Meteorological Enclosure with Mt. Dumas (1526') in the background.


Mt. Dumas (1526') with a liberal coating of snow backdrop to meteorological enclosure


Masten matting leading to hostel accommodation, food store etc after a light fall of snow.


 Red Billed Gulls and Campbell Island Shags




A Pleasant Walk Not Far From Camp - on the handy No.9 Sea Elephant Bus Route (Gold Card Holders Accepted) - Tucker Cove or Camp Cove?


The Author in his Campbell Island 'hay day'!

"And it's 'goodbye from me ... Do visit us again, sometime, won't you?"

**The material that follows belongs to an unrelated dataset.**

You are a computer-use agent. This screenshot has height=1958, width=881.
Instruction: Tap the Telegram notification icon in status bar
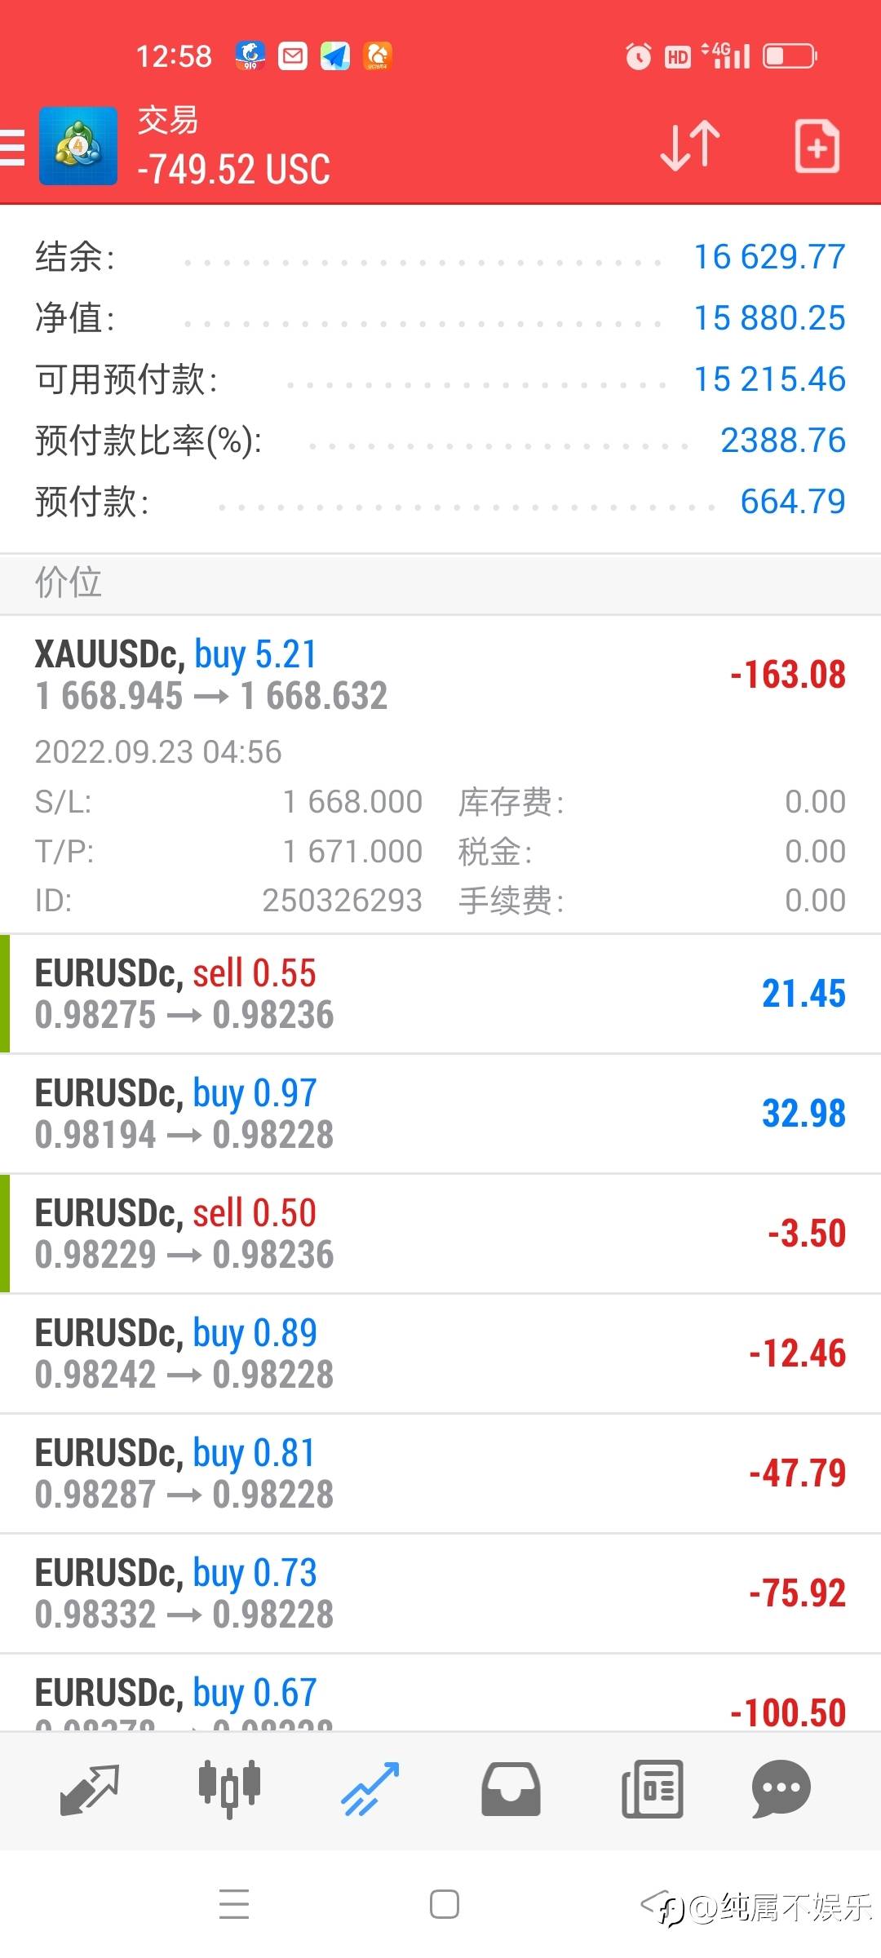point(334,56)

Looking north: Courrejolles Peninsula on horizon

[For the young lady ( Art Graduate ) from South New Brighton, who requested this special commemoration blog ...  wouldn't this make a fine subject to put on canvas?]

to be continued....




  Christmas time is here







Catherine Shone works predominantly with watercolor. Although sources say she has been spotted working with other mediums.


Living in Wellington and having access to native bush on tap it was only a matter of time before the birds captured her imagination. 


She is passionate about New Zealand's native and endemic birds. Through her paintings she hopes to create an awareness of their plight and encourage more people to take an interest in conservation efforts to preserve them for future generations.




Catherine rayonnait travaille principalement avec l'aquarelle. Bien que les sources disent qu'elle a été repéré en travaillant avec les autres médias.

Vivre à Wellington et d'avoir accès à des buissons sur Appuyez sur c'était qu'une question de temps avant que les oiseaux capturés son imagination.

Elle est passionnée par la Nouvelle-Zélande et les oiseaux endémiques. À travers ses peintures elle espère créer une prise de conscience de leur situation et d'encourager plus de gens à s'intéresser aux efforts de conservation pour les préserver pour les générations futures.



  Catherine glänzte arbeitet vorwiegend mit Aquarell. Obwohl Quellen sagen Sie beschmutzt worden ist die Arbeit mit anderen Medien.

Wohnen in Wellington und haben Zugang zu den einheimischen Busch auf dem Hahn, es war nur eine Frage der Zeit, bevor die Vögel ihre Phantasie gefangen.

Sie ist leidenschaftlich über native und endemische Vögel Neuseelands. Durch ihre Gemälde, sie hofft, ein Bewusstsein für ihre Notlage zu erstellen und mehr Menschen ein Interesse an der Erhaltung Bemühungen sie für künftige Generationen zu bewahren, zu fördern.